Dataset excerpt:
______

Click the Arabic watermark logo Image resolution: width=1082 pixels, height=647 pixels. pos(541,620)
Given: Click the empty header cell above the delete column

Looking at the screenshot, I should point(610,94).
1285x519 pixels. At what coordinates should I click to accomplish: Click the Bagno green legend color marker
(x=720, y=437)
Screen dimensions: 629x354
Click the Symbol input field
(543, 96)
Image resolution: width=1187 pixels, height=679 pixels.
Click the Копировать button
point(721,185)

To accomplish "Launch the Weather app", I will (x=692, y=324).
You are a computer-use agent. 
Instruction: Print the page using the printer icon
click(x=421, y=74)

______

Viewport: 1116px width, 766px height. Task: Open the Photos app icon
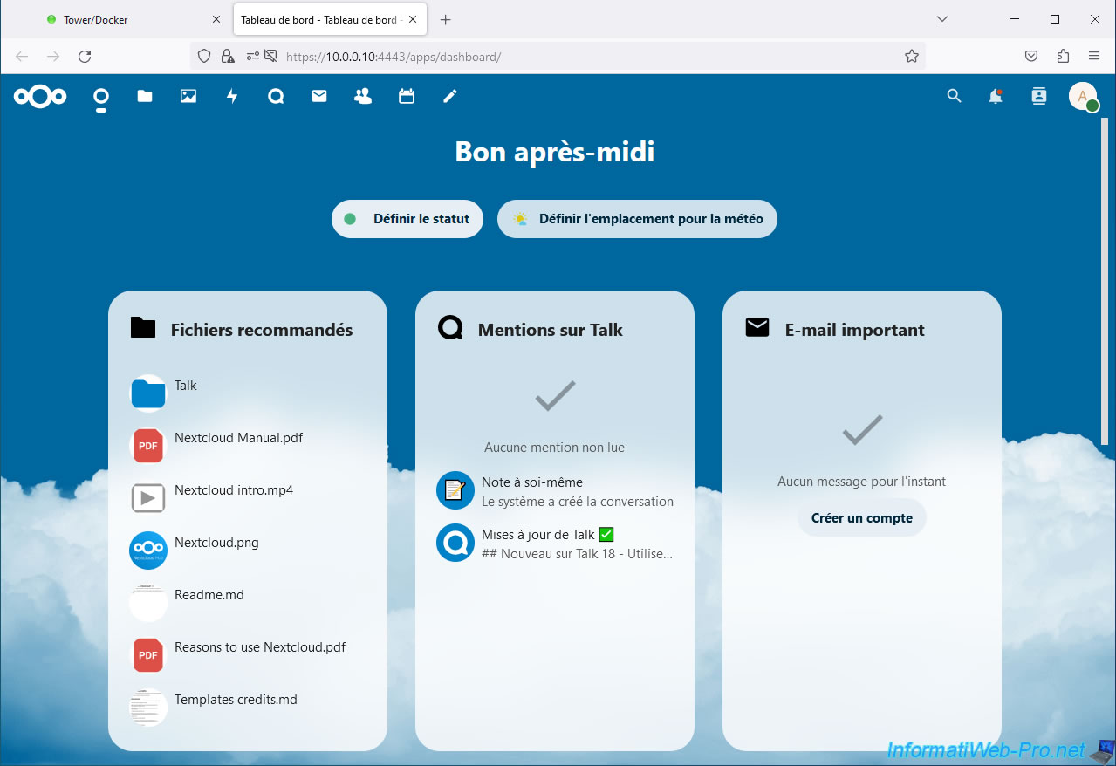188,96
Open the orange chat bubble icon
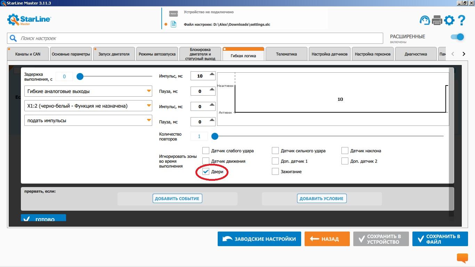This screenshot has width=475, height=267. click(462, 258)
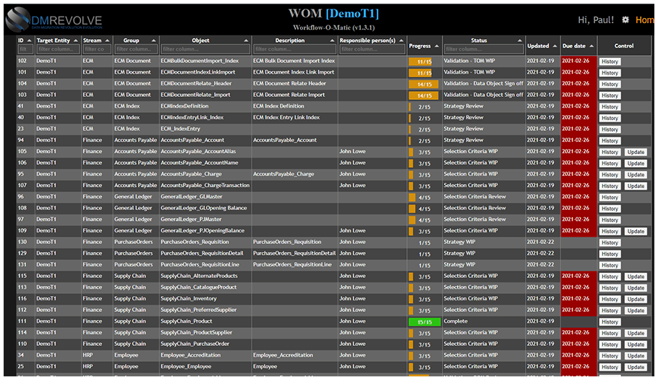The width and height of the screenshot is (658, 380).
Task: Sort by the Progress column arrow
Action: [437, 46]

______

> EXERCISE DIRECTIONS
Reproduce the rows verbatim, beginning with the line containing "will (x=692, y=324)." and continuing through the line containing "click(x=421, y=74)", with both of those lines included.

> TASK RESPONSE
To accomplish "Launch the Weather app", I will (x=692, y=324).
You are a computer-use agent. 
Instruction: Print the page using the printer icon
click(x=421, y=74)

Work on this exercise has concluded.